Evaluating regression model
In this section, we will explore how to use these various metrics to evaluate regression models. Assessing the performance of regression models is crucial for predicting continuous outcomes accurately. The following metrics are commonly used to evaluate regression models: R-squared (Coefficient of Determination), Mean Squared Error (MSE), Mean Absolute Error (MAE), Root Mean Squared Error (RMSE). Additionally, graphical plots tools such as Quantile - Quantile and Histogram of residuals are valuable for understanding the distribution and behavior of prediction errors. By leveraging these metrics and visualization techniques, you can effectively evaluate the accuracy and performance of their regression models.
Understanding the regression metrices and graphical plots
-
R-Squared: R-Squared (R²), also referred to as the Coefficient of Determination, is a statistical metric that quantifies the proportion of variance in the dependent variable that is explained by the independent variables within a model. The value of R-squared ranges from 0 to 1, where a value of 1 signifies a model that perfectly predicts the target variable, and a value of 0 signifies a model with no predictive capability. In practical applications, the value of R-Squared typically lies between these values.
-
Mean Squared Error: Mean Squared Error (MSE), also referred as L2 loss or quadratic loss, is calculated as the mean or average of the square of the difference between actual and predicted values. The lower value of Mean Squared Error implies that the model’s predictions are more aligned with the actual values, reflecting higher accuracy. On the other hand, the higher value of Mean Squared Error implies that the model’s predictions are more divergent from the actual values, indicating lower performance.
-
Mean Absolute Error: Mean Absolute Error (MAE), also referred as L1 loss, is calculated as the average absolute difference between the predicted values and the actual values.
-
Root Mean Square Error: Root Mean Square Error (RMSE), is calculated as the square root of mean of squared difference between the predicted values and the actual values. A smaller Root Mean Squared Error indicates a more effective model.
-
Quantile - Quantile Plot: Quantile - Quantile Plot, also referred as Q-Q plot, determines whether the errors in a dataset follow a normal distribution. If the data points align along the line ( y = x ), it indicates that the errors are normally distributed. However, if the data points deviate from this straight line and form a curve, it suggests that the errors are not normally distributed, indicating that the model may not be a good fit.
-
Histogram of residuals: A Histogram of Residuals plot is used to visualize the differences between observed and predicted values. One of the key assumptions in regression is that the residuals should be normally distributed. If the residuals are normally distributed, the histogram will exhibit a bell-shaped curve. If the residuals do not follow a normal distribution, it indicates potential bias in the model, suggesting that linear regression may not be the appropriate choice for the dataset.

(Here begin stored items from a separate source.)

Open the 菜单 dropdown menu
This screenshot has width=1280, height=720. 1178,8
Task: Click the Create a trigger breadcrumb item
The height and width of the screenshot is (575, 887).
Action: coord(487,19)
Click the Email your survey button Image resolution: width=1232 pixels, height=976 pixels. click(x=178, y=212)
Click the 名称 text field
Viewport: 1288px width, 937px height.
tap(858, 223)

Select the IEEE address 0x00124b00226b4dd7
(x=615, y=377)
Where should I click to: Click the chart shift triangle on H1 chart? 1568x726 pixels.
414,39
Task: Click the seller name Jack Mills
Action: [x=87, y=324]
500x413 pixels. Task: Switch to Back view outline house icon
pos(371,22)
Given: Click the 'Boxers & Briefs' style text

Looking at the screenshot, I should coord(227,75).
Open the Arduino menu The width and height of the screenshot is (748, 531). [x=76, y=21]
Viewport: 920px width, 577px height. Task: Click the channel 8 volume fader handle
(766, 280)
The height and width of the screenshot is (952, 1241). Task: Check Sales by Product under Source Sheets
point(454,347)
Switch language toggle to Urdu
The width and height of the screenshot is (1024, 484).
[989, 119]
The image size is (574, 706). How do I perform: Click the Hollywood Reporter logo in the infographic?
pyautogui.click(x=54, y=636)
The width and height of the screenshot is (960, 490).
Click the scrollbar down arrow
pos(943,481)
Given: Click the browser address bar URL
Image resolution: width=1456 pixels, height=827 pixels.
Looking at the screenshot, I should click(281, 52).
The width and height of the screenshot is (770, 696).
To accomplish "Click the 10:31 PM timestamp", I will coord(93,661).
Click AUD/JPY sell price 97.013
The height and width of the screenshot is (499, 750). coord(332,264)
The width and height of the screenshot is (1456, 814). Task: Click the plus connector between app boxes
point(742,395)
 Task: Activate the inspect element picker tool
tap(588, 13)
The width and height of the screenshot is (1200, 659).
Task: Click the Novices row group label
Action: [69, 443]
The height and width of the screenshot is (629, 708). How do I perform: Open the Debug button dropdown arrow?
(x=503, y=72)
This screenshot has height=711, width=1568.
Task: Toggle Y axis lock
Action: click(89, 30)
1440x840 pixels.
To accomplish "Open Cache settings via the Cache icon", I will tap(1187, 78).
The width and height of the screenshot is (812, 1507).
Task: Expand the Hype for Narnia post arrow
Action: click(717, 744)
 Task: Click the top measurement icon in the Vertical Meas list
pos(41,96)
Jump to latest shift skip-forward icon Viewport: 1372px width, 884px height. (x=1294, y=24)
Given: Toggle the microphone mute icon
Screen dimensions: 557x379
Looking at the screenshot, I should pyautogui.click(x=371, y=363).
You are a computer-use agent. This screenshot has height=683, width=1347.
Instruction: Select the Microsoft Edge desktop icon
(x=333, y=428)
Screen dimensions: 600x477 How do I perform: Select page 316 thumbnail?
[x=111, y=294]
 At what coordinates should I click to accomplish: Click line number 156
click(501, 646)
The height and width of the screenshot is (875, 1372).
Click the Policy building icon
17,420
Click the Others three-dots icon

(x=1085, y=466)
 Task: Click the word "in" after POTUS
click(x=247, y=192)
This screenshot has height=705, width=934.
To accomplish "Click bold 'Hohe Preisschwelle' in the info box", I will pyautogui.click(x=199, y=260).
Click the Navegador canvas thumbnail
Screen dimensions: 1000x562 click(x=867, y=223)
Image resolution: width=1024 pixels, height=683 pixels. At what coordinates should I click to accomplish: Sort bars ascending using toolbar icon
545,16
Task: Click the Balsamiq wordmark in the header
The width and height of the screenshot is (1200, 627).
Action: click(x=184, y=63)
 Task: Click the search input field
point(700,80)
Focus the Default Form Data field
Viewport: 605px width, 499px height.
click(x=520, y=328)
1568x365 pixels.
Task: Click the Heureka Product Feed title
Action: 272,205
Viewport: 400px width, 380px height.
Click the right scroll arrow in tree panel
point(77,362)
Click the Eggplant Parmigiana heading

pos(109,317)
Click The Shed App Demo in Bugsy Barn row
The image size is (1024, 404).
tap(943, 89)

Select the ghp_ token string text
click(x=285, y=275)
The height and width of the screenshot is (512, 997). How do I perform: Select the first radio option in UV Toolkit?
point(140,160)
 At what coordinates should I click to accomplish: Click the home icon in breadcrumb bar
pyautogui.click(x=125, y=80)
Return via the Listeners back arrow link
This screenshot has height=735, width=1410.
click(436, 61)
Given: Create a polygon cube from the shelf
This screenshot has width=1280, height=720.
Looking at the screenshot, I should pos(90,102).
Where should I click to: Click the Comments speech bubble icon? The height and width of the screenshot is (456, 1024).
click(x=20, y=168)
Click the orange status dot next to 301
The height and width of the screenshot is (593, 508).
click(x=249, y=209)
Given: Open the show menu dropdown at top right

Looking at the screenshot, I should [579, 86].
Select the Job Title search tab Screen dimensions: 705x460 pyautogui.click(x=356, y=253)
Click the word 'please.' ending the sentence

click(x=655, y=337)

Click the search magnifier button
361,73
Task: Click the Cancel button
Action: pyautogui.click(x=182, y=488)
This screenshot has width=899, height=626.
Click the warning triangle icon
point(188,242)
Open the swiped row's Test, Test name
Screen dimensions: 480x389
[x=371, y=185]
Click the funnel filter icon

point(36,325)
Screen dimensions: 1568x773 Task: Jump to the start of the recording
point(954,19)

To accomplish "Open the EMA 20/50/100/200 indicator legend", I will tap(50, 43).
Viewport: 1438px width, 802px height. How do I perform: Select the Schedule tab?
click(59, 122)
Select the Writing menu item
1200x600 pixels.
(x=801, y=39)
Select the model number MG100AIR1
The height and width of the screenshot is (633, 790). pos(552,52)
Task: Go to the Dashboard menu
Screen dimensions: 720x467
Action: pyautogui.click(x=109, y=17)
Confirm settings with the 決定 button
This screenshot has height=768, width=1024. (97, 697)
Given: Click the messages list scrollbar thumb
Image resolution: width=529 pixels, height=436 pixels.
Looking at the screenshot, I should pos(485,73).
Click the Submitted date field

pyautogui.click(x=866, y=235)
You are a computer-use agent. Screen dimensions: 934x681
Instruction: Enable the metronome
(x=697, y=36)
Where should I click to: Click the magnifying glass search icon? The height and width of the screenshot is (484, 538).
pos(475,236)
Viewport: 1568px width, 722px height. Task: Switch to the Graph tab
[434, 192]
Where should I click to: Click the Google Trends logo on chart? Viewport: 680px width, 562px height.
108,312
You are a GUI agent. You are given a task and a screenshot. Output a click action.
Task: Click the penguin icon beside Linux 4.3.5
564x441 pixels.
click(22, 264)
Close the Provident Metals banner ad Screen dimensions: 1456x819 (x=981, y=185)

Performing Model Evaluation of regression model
Model evaluation can be performed by following the steps below:
- Download the model files
- Import the predictions
- Evaluate the model performance using the regression metrices
After you download the model files and import the predictions, lets evaluate the model performance.
-
Navigate to your project directory and double click the *.h5 model file. The model file appears in a new tab.
-
Select Evaluation on the left pane to see an overview of the model performance. The right pane shows the various error metrics and plots which provides a summary of model predictions.
-
In Active Data Set, select the type of dataset you want to evaluate from the drop-down list. You can select Train set, Validation set, or Test set results.
Evaluate the results giving more importance to the test data set since it contains data that was not used during the model training. This gives an indication of how well the model will perform when it is deployed.
-
Configure the Representative data set parameter as per your requirement:
- In Use Project file (.improj), select the radio button if you want to analyse the data using the project file.
- In Project file, browse to select the project file.
OR
- In Recursive directory search, select the radio button if you want to analyse the data from the Data directory.
- In Root directory, browse to select the directory.
-
Click Match Sessions to match the observations to the corresponding sessions. A popup window appears showing the match results.
-
Click OK to proceed. The session column in the observation list shows the sessions of the corresponding observations. You can filter the observation table in ascending and desending order and identify the sessions with maximum loss or errors.
-
Click on the session under the Session File column that you want to analyze. This will provide deeper insights into the model’s performance and help you investigate the reasons behind any shortcomings.